I would suggest prionsuchus, a 30-foot long amphibian that was an ambush predator. It’s the largest amphibian known to science and pretty cool. It lived in the Triassic.
I hear tell they are not dinosaurs. Why is that, simply because they were pre-Triassic? They look like dinosaurs to me, and they were in my 80s plastic dinosaur sets (same size as plastic army men).
Another candidate: Dunkleosteus. Late Devonian, up to 10 meters, and 4 short tons, according to the article. A relative of Dinichthys, which was also giant but little is known about it.

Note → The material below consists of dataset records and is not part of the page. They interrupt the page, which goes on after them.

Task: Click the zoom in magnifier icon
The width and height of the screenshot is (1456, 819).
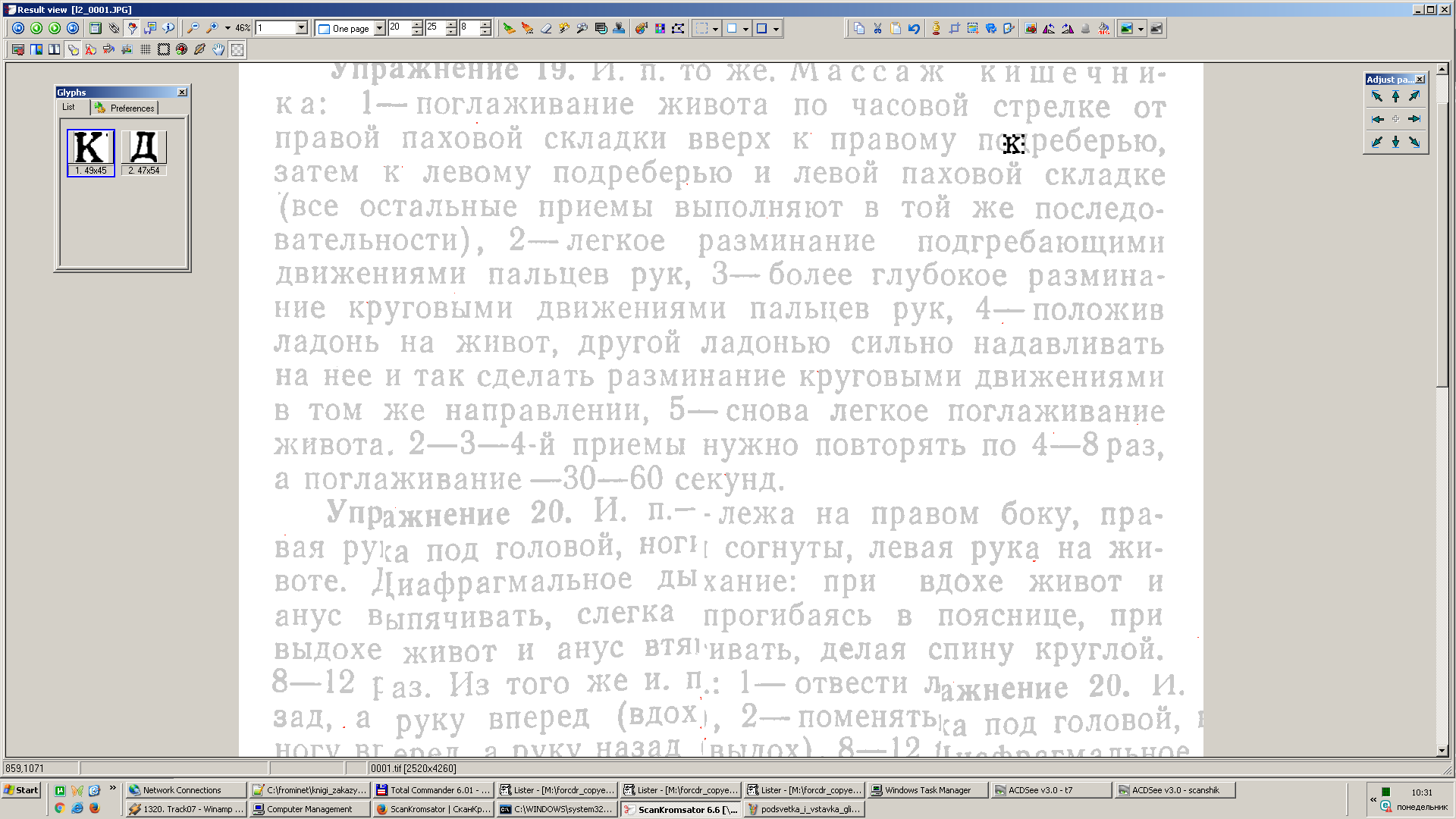Action: coord(212,28)
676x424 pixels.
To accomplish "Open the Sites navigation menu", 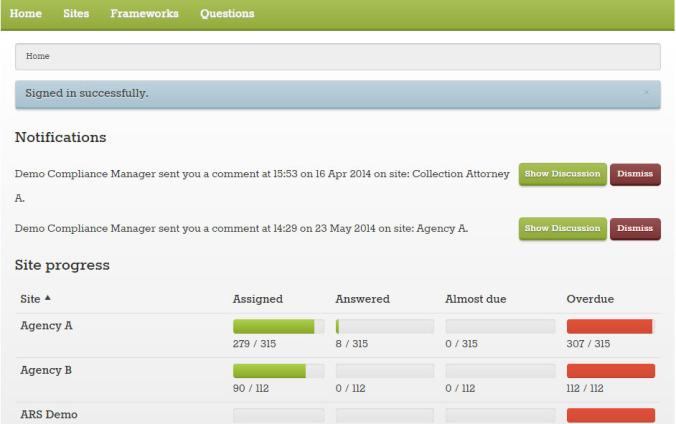I will (76, 14).
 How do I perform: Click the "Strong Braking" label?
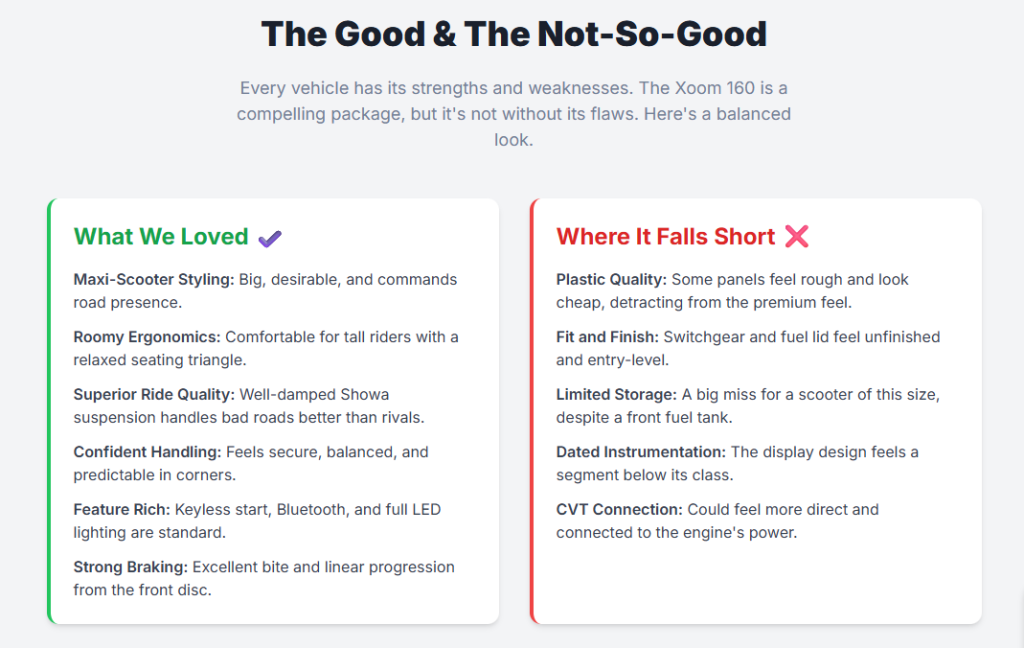pyautogui.click(x=130, y=567)
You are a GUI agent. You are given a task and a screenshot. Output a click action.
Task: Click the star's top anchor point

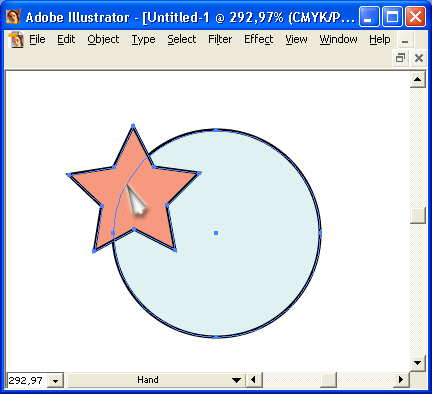coord(133,126)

Contemporary with the earliest dinosaurs (Upper Triassic) was Shonisaurus, an ichthyosaur. A Wikipedia table of ichthyosaur genera says this in its notes:
Not disputing the coolness of Shonisaurus, but it wouldn’t be disqualified because it was in the Triassic? I thought the OP wanted creatures from before the time of dinosaurs.
[QUOTE=Wikipedia]
In the Upper Carboniferous (340 to 280 million years ago), Arthropleura became the largest known land invertebrate of all time, reaching lengths of up to 2.6 metres (8 ft 6 in).
…
Arthropleura became extinct at the start of the Permian period, when the moist climate began drying out, destroying the rainforests of the Carboniferous, and allowing the desertification characteristic of the Permian. Because of this, oxygen levels in the atmosphere began to decline to more modest levels. None of the giant arthropods (except for the giant dragonflies such as Meganeuropsis, which continued thriving throughout the Permian) could survive the new dry, lower-oxygen climate.
[/QUOTE]
It doesn’t beat everything already mentioned, but still cool: Rhizhodus hibberti, a 7-metre-long Paleozoic lungfish relative, and possibly the biggest freshwater fish ever.
Good call, and I did a little research. The Crurotarsi, which include the Crocodilia, the closely-related Phytosaurs and Aetosaurs, and a few odds and ends, all date from the Late Triassic, and apparently the big 35-foot forms were contemporary with the heydey of the dinosaurs, not something preceding them. (Counterintuitive fact: crocs are the closest living relatives of birds.)
I’ll leave it to the OP to make a call here. The “time of the dinosaurs” was the last epoch of the Triassic Period, when they got their start and rapidly radiated, then the following Jurassic and Cretaceous Periods, when most of the spectacular dinosaurs flourished. I’d maintain that “contemporary with when they were just getting their start” is “before them,” but can see why others might disagree.
Certainly not the biggest, but perhaps the longest pre-dinosaur animal was a species of crinoid (sea lily) that had a stalk up to 40m (130 ft) in length.
Well, before the dinosaurs, or while they were still one of many groups of creatures struggling for dominance. I know that they shared the planet with several other types of reptiles and creatures for a while before they became the “reigning reptiles” in the late Triassic until the meteor hit at the end of the Cretaceous. (I just don’t remember a lot of the details.)
Mmmm, them’s good eatin’! “Red Eurypterid, for the seafood lover in you…”
Neat post, and well done remembering. Also others’ posts on Rhizodus, and on Dunkleosteus. I actually wrote a fifth-grade essay on the latter. Not 50 years ago, but close enough.